Yes, the Versailles Treaty ending WW1 was one-sided in blaming Germany and did give easily roused fury to the German population afterwards BUT what is easily forgot is that there was no punishment required of the perpetrators of the above atrocities! Monetary reparations are a poor substitute to trial and hanging of the Huns that ordered such massacres!
Subs early-on were operating under “Cruiser-Rules”. They could order any merchant vessel to heave-to and be boarded for inspection. If any material was found for war-making the crew would be ordered off (usually man the lifeboats) and the ship would be scuttled or sunk via deck-gun (or torpedo).
An option from Days of Sail would have been to take the vessel as a prize, but submarine crews were too small for that.

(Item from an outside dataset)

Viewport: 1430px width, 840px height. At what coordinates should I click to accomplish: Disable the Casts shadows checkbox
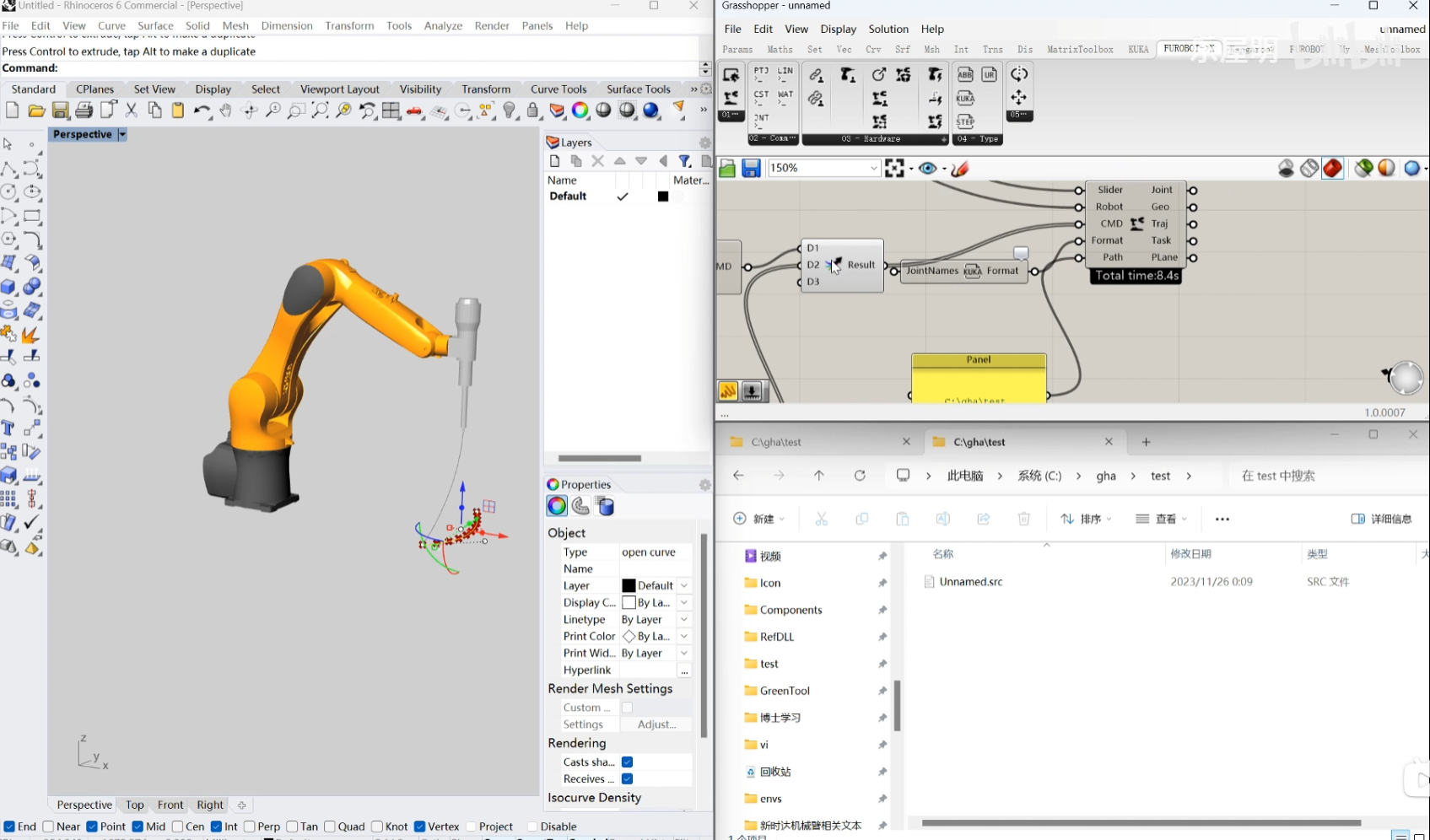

When merchant crews began countering a surfaced sub (and early WW1 attacks were almost alway on the surface) then the subs started sinking without warning and attacking submerged.
The rules for submarine warfare were being invented on the fly.
Karma for what King Leopold did in The Congo.
“German subs made him a combatant by attacking his ship.”
Just like a blockade is an act of war, so is an attempted boarding or sinking of another nations Maritime vessels.
Oh, nevermind, Admiralty law and the Geneva Conventions haven’t occurred yet.
5.56mm
King Leopold ran the Congo as his personal fiefdom. But was he or King Albert any worse than letting the Sudanese slave traders have free run?
Point being, there were no saints in Europe at the time.